This is a basic library guide for students and faculty in the Recreation, Tourism, and Sport Management Department and will help you with your assignments and research.

Getting Started

                teacher in classroom

This is the reference guide for REC 470's library instruction class to prepare you for your project of developing a research proposal.  Below you will find library resources and research techniques that we discussed in class.

Research Process

1. Choose a topic

Your first step is to decide what the topic of your research will be and then to develop a strategy for working on the assignment. Is the topic interesting to you? Is it manageable? You may want to ask yourself whether there is a problem in your field that requires a solution or a question for which you'd like to find an answer.

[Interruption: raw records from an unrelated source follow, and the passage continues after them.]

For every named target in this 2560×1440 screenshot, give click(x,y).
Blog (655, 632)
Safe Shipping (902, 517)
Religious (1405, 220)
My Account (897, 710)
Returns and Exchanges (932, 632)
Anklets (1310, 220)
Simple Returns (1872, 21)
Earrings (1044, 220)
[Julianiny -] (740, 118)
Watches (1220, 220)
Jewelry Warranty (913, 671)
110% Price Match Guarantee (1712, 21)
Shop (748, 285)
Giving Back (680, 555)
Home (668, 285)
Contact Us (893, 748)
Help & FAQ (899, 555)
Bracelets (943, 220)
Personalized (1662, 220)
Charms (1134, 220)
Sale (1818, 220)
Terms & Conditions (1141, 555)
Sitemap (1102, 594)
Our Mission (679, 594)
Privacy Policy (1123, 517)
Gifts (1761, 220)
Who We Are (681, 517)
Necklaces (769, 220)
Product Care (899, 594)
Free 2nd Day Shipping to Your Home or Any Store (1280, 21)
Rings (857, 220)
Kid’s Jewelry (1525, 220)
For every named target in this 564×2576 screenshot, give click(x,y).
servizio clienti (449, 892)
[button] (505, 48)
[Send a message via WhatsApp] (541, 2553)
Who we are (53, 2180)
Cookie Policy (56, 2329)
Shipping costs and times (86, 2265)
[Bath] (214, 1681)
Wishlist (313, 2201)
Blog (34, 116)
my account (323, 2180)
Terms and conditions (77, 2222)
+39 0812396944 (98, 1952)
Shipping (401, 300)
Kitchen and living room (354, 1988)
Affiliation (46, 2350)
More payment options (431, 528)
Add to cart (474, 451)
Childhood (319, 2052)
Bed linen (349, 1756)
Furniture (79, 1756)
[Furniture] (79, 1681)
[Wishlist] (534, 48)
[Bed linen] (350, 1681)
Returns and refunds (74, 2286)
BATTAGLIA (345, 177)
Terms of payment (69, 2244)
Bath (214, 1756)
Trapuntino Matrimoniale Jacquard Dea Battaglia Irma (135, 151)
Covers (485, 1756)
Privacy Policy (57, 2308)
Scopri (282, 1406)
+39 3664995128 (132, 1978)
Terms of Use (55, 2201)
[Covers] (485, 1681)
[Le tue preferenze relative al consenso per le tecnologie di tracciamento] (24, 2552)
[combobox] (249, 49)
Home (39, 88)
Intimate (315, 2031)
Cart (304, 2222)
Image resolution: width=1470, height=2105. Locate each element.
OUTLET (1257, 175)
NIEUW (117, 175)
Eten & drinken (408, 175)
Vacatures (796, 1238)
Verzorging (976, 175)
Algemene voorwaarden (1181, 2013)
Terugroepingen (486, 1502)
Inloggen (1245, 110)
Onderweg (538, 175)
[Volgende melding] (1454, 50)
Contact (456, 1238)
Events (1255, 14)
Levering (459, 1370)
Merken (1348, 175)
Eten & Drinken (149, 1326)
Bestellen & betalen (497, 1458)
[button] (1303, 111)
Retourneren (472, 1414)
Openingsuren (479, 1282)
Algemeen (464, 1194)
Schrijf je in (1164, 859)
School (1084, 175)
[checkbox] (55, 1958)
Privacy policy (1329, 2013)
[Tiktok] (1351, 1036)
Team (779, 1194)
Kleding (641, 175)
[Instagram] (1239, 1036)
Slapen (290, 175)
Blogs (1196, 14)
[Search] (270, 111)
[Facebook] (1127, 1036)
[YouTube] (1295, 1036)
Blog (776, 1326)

Example: Exercise programs help stroke patients recover faster. True or False?

 

2. Develop keywords and search strategies

Think of keywords or terms that you would use to describe your topic. You might read several articles, newspapers, or encyclopedia entries, etc. to get an overview of your subject. Find a few articles on your topic and see what keywords are assigned.  These are often listed beneath the abstract.

Example: Use the terms Stroke, exercise, progress, recovery In searching the databases. Found that the medical term for stroke was "Cerebrovascular Disease" and added the term "treatment programs" when searching for journal articles.

 

3. Review/refine

Read existing literature on your topic and reshape your focus as needed. Make sure that you are not proposing a topic that has already been extensively researched. 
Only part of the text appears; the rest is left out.